/pandoc-brachygraph

Pandoc filter to replace abbreviations in markdown files with their expanded version

Primary LanguageHaskellMIT LicenseMIT

Brachygraph - A pandoc filter to replace text

Introduction

This module provides a filter for pandoc to replace text in the input document with other text from a pre-defined list. It can be used to transliterate Unicode characters from combinations of ASCII characters.

For example, the markdown input

<<It's a dog,>> she said.

will become

«It's a dog,» she said.

if the digraphs (<< and >> in the example) have been defined for automatic replacement.

Since the replacement text can be in any form that pandoc can parse, you can ensure consistent formatting of certain term. Thus, the markdown input

A spokesperson of the UN said

can be rendered as

A spokesperson of the <span class="organisation">United Nations</span> said

The module can also be used for writing shorthand, hence the name.

The +smart extension of pandoc provides a limited functionality of this filter.

Defining Replacements

Replacements are defined in the metadata block of your document. It doesn't matter where you define those, at the top of the file or in a separate YAML file. The processing, both by pandoc and pandoc-brachygraph, is the same.

All replacements must be placed in a variable brachygraph, which contains a list of pairs. Each pair consists of the string to be replaced, followed by the replacement.

Invalid pairs are ignored. A warning is written to standard error, not interfering with the normal filter operation. Thus, even in presence of parsing errors, some kind of output should be generated.

Characters in patterns that have a special purpose in markdown, e.g. >, must be suitably escaped. In case of > and <, the HTML entities &gt; and &lt; are best suited.
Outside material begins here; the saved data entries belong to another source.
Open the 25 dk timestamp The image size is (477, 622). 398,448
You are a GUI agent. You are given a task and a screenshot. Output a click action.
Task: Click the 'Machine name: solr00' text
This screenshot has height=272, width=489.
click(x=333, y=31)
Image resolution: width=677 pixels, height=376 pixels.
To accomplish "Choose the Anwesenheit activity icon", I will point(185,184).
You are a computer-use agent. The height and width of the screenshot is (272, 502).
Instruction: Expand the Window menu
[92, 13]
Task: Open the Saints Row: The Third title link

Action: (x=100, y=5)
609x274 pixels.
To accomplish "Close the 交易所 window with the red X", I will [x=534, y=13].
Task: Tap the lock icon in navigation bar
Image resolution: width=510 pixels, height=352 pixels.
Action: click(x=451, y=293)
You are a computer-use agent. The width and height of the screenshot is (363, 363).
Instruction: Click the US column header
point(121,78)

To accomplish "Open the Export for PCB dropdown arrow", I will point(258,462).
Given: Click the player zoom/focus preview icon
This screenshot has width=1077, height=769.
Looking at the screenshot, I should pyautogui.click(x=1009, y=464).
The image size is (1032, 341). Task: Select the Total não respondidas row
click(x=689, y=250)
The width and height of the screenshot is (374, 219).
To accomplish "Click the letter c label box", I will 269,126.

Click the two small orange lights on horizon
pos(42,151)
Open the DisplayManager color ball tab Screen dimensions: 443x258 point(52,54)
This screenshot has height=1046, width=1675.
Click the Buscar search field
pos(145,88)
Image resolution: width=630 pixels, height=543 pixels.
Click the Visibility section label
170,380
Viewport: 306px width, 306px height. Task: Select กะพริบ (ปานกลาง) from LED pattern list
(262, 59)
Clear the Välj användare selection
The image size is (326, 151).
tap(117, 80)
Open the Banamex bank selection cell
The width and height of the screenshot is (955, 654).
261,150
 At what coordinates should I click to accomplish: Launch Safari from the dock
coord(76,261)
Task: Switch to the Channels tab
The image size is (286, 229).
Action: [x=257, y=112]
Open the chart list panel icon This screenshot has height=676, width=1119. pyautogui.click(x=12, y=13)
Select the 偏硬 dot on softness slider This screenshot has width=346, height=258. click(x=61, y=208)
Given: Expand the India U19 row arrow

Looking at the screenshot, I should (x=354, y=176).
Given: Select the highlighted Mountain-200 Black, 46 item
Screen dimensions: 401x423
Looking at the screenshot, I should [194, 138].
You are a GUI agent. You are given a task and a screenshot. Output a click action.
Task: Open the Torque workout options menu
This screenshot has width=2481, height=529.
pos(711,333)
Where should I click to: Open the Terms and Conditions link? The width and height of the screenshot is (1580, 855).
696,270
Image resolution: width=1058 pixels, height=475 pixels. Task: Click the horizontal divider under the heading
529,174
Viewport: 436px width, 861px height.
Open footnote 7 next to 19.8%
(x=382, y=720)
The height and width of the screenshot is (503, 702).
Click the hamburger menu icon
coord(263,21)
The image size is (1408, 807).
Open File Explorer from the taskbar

Replacements are searched top to bottom and the first match is taken. Thus, brachygraphs that contain other brachygraphs need to be placed first.

---
brachygraph:
  - [ "&gt;&gt;&gt;", "›" ]
  - [ "&lt;&lt;&lt;", "‹" ]
  - [ "&gt;&gt;", "»"]
  - [ "&lt;&lt;", "«" ]
  - [ "UN", "[United Nations]{.organisation}"]
  - fail
---

Installation

Prerequisistes

Build and install

  • Get the source code. Either
    • clone this repository or
    • download and extract the ZIP
  • Go to the source code directory
  • Run either
    • cabal install or
    • stack install

The installation might take some time due to the size and number of dependencies.

Running the example(s)

Currently, one example is provided in example/example1.md.

The suggested way to run it is

pandoc -F pandoc-brachygraph --from markdown --to html example/example1.md

If everything worked as expected, it should display the output

<p>A spokesperson for the <span class="organisation">United Nations</span> — who wants to remain anonymous — said: «It’s a dog».</p>
<p>‹It isn’t,› they thought.</p>

on stdout, and

Cannot interpret brachygraph meta data: MetaInlines [Str "fail"]

on stderr.